Optics Students Win IBM’s ‘Battle of the Brains’
ST. PETERSBURG, Russia, July 3, 2013 — Three students from St. Petersburg National Research University of Information Technologies, Mechanics and Optics (ITMO) were crowned World Champions at the 37th annual Battle of the Brains competition hosted at ITMO and sponsored by IBM.
The oldest and most prestigious programming competition, ACM International Collegiate Programming Contest (ICPC) challenged 120 university teams to solve complex real-world problems under a strict five-hour deadline. The contest exposed students to key emerging trends and capabilities such as applying analytics technology to Big Data — a major economic growth engine and career opportunity worldwide.
Students were challenged to solve the most number of computer programming problems in the least amount of time. The St. Petersburg team successfully solved 10 problems in the five-hour period, winning “The World’s Smartest Trophy,” as well as awards and offers of employment or internships with IBM.
“IBM recognizes the importance of providing opportunities and inspiration for students to embrace the latest in technology evolution and hone their skills for a global workforce,” said Doug Heintzman, director of strategy for IBM Software Group and sponsorship executive of ICPC. “This competition brings together the best and brightest from the world’s leading universities.

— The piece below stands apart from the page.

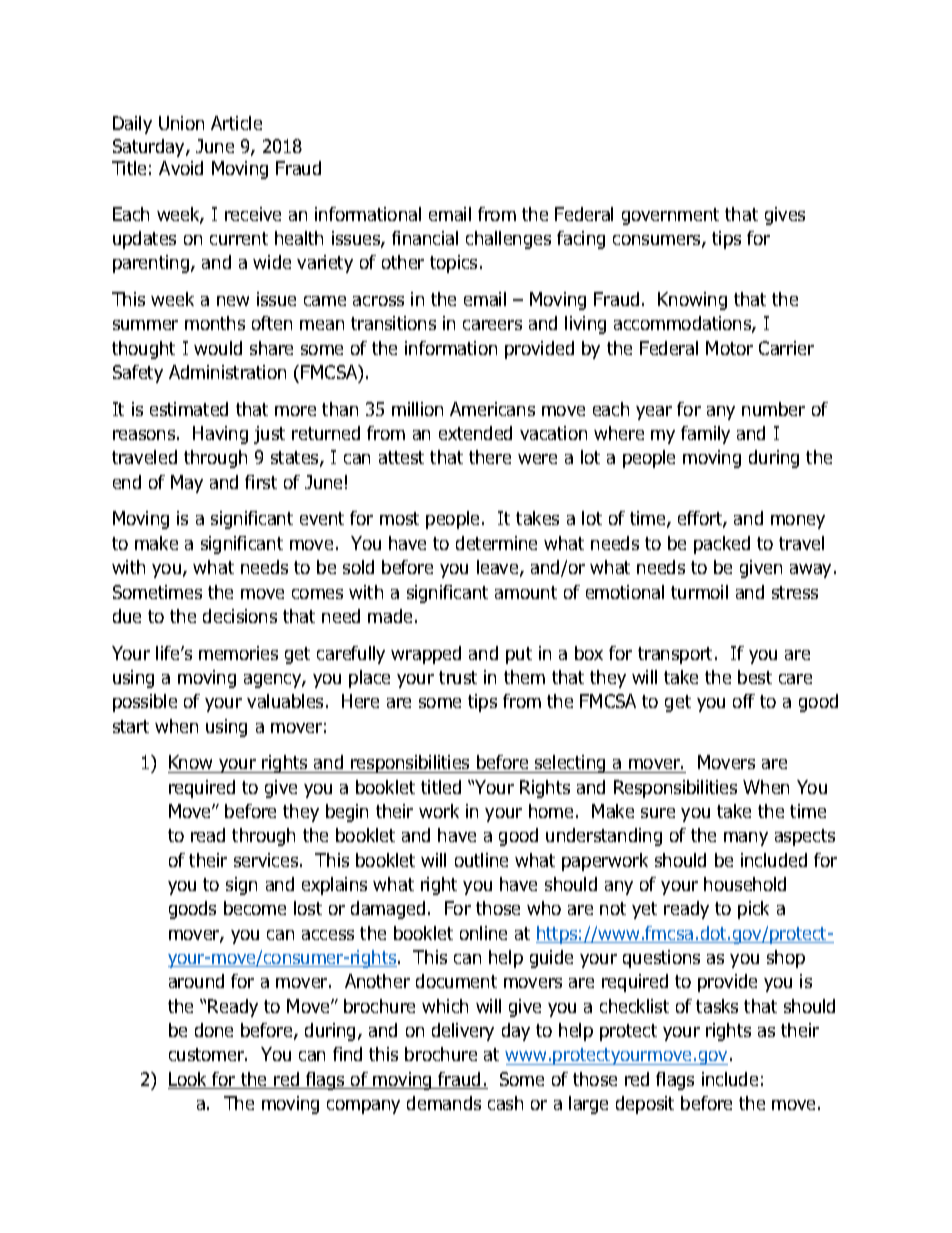 This document has width=952, height=1233. I want to click on many, so click(746, 839).
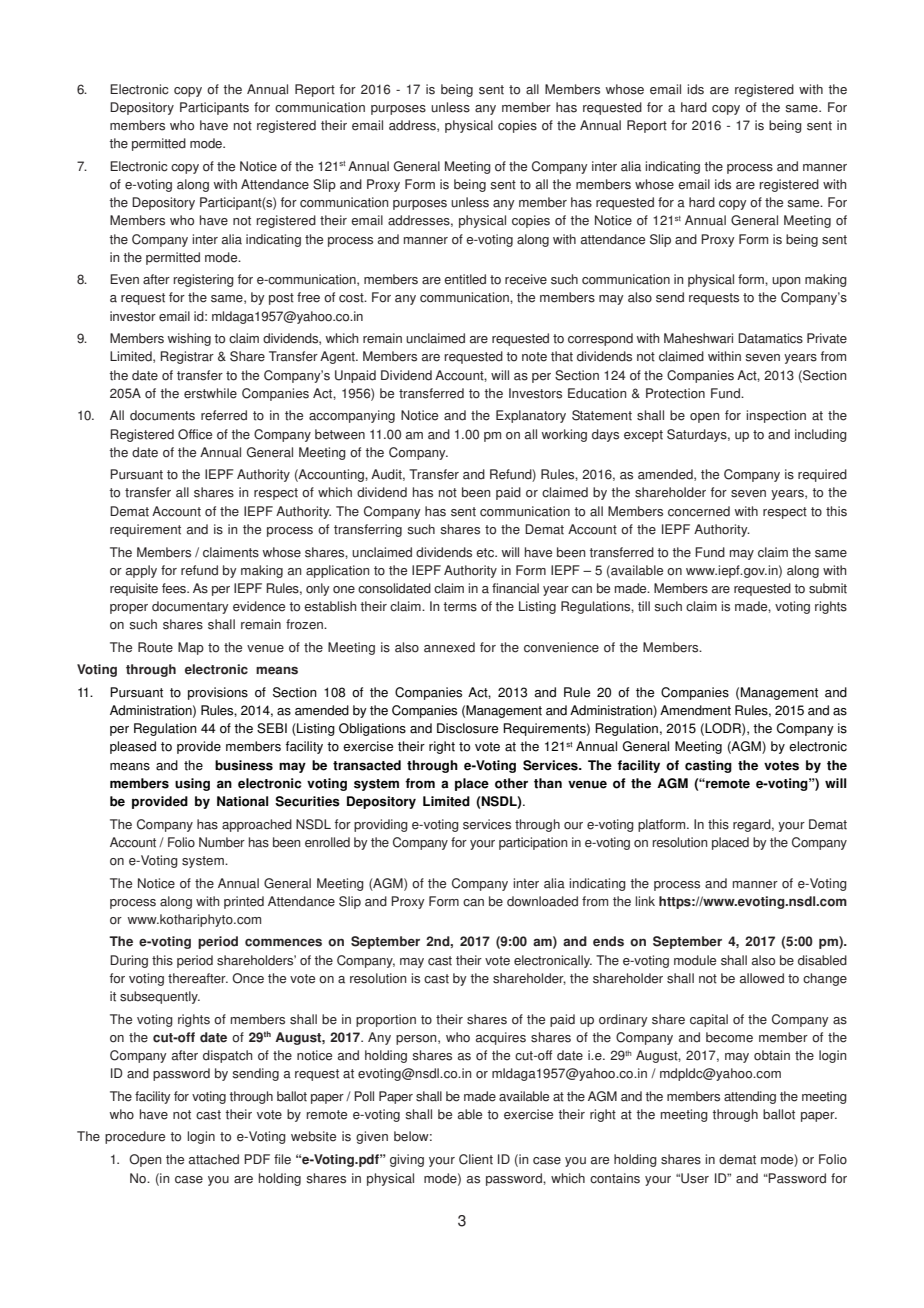 This screenshot has height=1308, width=924. What do you see at coordinates (204, 280) in the screenshot?
I see `registering` at bounding box center [204, 280].
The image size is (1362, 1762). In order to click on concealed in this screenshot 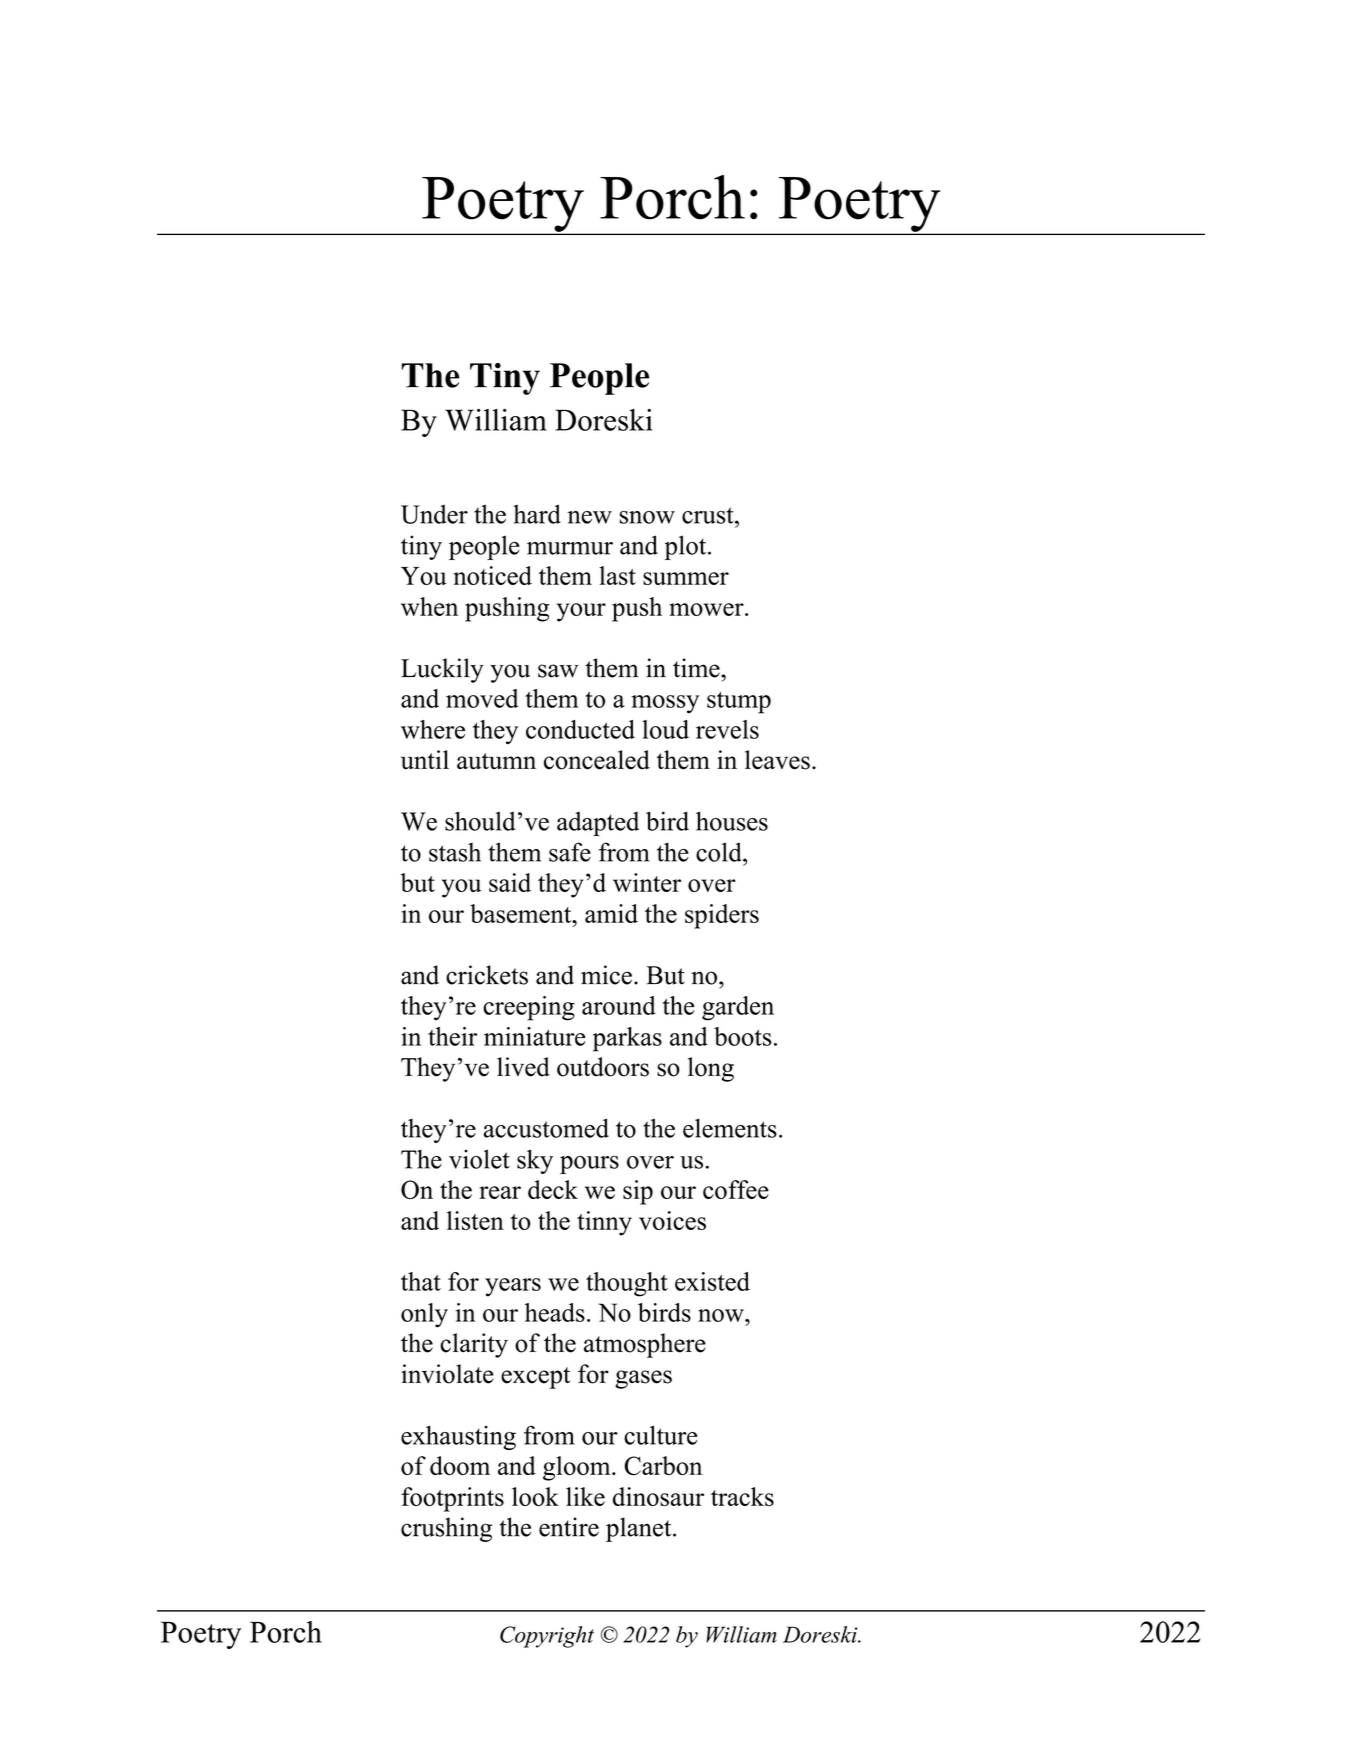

We look forward to offering some of these extraordinary problem solvers internships and employment at IBM where they will help build a smarter, more efficient planet.”
Participants also had the opportunity to explore some of the technologies made in IBM’s Research and Development Labs and network with technology experts. Excursions to some of St. Petersburg’s cultural hotspots, including the Hermitage Museum and the Peter and Paul Fortress, rounded out the experience.
“The ACM-ICPC is a wonderful opportunity for students from around the world to come together, collaborate and exchange different views and experiences,” said Dr. Bill Poucher, ICPC executive director and Baylor University professor. “I am excited to see how these students will utilize the amazing knowledge they’ve gained from this contest and from one another as they continue their academic and professional pursuits.”
The top 12 finishers receiving medals are:
Regional champions included Carnegie Mellon University (North America); ITMO (Europe); Arab Academy for Science and Technology in Alexandria (Africa and the Middle East); Instituto Tecnológico de Aeronáutica (Latin America); Shanghai Jiao Tong University (Asia); and University of New South Wales (South Pacific).
- St. Petersburg National Research University of Information Technologies, Mechanics and Optics (ITMO) (Gold, World Champion)
- Shanghai Jiao Tong University (Gold, 2nd Place)
- The University of Tokyo (Gold, 3rd Place)
- National Taiwan University (Gold, 4th Place)
- St. Petersburg State University (Silver, 5th Place)
- University of Warsaw (Silver, 6th Place)
- Taras Shevchenko Kiev National University (Silver, 7th Place)
- Belarusian State University (Silver, 8th Place)
- Jagiellonian University in Krakow (Bronze, 9th Place)
- Moscow State University (Bronze, 10th Place)
- Carnegie Mellon University (Bronze, 11th Place)
- Tsinghua University (Bronze, 12th Place)
- Perm State University (Bronze, 13th Place)
The 120 teams competing in the World Finals emerged from local and regional ICPC competitions held this past fall. Initial selections took place from a field of more than 300,000 students in computing disciplines worldwide. At the regional level, 29,479 contestants from 2322 universities in 91 countries competed at more than 300 sites to earn one of the 120 invitations to St. Petersburg.